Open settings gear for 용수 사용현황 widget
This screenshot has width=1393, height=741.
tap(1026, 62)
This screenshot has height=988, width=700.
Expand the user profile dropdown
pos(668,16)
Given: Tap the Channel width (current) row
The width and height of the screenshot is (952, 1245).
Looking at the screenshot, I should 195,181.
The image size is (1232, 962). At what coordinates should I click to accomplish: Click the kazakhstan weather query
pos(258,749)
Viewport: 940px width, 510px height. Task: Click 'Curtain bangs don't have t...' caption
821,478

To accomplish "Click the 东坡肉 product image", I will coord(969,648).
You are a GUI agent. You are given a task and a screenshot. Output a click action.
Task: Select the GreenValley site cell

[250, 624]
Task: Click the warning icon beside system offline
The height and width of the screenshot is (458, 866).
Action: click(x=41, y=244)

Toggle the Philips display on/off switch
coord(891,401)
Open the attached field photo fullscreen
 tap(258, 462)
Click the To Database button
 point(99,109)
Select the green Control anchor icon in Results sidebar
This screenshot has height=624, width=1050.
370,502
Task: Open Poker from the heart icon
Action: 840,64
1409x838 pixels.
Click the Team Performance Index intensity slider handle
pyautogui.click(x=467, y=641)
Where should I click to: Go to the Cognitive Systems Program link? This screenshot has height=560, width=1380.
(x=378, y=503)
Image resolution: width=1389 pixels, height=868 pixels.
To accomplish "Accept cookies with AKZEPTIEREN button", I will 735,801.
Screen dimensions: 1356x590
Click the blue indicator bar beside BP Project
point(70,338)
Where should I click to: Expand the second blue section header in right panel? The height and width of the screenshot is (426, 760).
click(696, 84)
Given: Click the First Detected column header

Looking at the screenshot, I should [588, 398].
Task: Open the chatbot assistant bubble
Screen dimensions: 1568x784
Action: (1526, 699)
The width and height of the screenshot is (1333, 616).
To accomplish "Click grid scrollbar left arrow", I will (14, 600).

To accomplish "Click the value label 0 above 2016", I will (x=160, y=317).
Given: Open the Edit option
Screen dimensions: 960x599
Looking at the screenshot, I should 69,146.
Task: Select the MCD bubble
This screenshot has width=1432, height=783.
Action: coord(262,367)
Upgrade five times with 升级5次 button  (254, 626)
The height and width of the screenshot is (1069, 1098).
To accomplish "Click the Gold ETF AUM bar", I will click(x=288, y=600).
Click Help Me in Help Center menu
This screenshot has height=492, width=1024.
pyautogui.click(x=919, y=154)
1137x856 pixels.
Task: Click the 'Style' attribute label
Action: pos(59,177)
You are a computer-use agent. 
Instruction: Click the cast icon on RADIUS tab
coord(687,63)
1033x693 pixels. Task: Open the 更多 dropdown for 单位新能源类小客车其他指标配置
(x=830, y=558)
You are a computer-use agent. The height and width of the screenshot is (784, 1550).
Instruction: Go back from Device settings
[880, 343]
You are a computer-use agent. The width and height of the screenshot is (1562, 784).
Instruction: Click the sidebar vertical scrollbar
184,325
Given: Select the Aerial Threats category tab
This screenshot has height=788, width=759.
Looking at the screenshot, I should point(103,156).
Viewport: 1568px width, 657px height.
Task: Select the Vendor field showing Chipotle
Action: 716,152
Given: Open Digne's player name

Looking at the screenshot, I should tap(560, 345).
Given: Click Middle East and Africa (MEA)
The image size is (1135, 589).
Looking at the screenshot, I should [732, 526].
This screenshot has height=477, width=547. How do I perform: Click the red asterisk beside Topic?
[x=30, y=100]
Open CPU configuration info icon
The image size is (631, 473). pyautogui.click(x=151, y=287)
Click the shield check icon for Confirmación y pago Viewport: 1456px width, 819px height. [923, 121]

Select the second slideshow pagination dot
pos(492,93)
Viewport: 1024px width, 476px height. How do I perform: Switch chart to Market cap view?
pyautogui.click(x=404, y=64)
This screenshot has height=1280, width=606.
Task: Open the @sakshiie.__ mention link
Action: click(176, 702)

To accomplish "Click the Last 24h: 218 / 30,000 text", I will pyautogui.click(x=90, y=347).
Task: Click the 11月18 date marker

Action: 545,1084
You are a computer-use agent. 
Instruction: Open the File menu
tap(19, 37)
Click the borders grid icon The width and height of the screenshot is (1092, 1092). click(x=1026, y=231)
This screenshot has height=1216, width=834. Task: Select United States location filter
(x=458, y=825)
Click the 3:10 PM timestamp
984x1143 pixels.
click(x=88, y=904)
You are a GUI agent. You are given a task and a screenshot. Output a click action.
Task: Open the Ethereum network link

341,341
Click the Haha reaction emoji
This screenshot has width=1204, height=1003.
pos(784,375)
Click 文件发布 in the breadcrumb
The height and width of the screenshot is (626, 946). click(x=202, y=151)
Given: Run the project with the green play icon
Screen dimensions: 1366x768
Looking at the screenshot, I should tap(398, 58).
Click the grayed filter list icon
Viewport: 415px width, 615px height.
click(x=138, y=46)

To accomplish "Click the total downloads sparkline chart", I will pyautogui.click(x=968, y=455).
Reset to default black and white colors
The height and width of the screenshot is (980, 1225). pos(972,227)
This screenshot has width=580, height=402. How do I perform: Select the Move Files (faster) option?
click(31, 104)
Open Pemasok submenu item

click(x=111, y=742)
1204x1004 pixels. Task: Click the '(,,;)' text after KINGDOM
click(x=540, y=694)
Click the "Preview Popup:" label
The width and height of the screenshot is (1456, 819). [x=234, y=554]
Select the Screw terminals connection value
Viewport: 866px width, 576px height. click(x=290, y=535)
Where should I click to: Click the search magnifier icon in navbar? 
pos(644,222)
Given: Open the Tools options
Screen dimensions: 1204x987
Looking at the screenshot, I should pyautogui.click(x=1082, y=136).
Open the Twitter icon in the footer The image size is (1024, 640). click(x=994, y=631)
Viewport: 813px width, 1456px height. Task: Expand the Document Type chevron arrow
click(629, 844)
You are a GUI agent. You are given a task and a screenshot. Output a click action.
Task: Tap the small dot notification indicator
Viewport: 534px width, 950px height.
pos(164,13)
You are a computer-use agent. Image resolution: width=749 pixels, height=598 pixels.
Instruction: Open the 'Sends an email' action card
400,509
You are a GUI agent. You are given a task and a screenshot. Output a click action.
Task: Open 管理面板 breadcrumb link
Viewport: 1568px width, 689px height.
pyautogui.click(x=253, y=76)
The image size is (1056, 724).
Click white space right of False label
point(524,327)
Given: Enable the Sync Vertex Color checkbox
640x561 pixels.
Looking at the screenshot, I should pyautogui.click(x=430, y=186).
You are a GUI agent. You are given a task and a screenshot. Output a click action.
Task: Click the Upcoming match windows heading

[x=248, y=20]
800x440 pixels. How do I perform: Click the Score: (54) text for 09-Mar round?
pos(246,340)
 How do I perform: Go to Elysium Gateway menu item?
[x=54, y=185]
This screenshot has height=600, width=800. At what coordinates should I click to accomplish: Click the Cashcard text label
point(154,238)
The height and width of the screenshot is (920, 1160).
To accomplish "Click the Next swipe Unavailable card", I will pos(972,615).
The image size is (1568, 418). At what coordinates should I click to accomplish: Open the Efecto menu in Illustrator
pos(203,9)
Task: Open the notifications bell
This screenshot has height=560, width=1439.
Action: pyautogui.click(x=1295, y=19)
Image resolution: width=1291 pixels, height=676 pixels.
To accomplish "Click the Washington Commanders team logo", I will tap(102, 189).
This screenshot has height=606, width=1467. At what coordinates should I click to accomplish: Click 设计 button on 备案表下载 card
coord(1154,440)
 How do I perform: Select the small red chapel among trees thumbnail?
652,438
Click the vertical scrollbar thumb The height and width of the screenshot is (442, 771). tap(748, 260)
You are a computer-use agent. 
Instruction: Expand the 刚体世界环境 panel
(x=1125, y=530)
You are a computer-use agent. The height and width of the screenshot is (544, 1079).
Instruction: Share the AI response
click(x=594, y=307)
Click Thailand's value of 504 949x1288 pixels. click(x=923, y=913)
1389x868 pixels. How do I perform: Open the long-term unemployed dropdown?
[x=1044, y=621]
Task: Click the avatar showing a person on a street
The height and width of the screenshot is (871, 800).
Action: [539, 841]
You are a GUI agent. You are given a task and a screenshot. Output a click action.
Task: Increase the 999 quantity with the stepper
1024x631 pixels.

### WHAT YOU SHOULD DO
Filter the material above down to the lines that hold the word "with".

### RESULT
To accomplish "Accept cookies with AKZEPTIEREN button", I will 735,801.
Upgrade five times with 升级5次 button  (254, 626)
Given: Run the project with the green play icon
Task: Increase the 999 quantity with the stepper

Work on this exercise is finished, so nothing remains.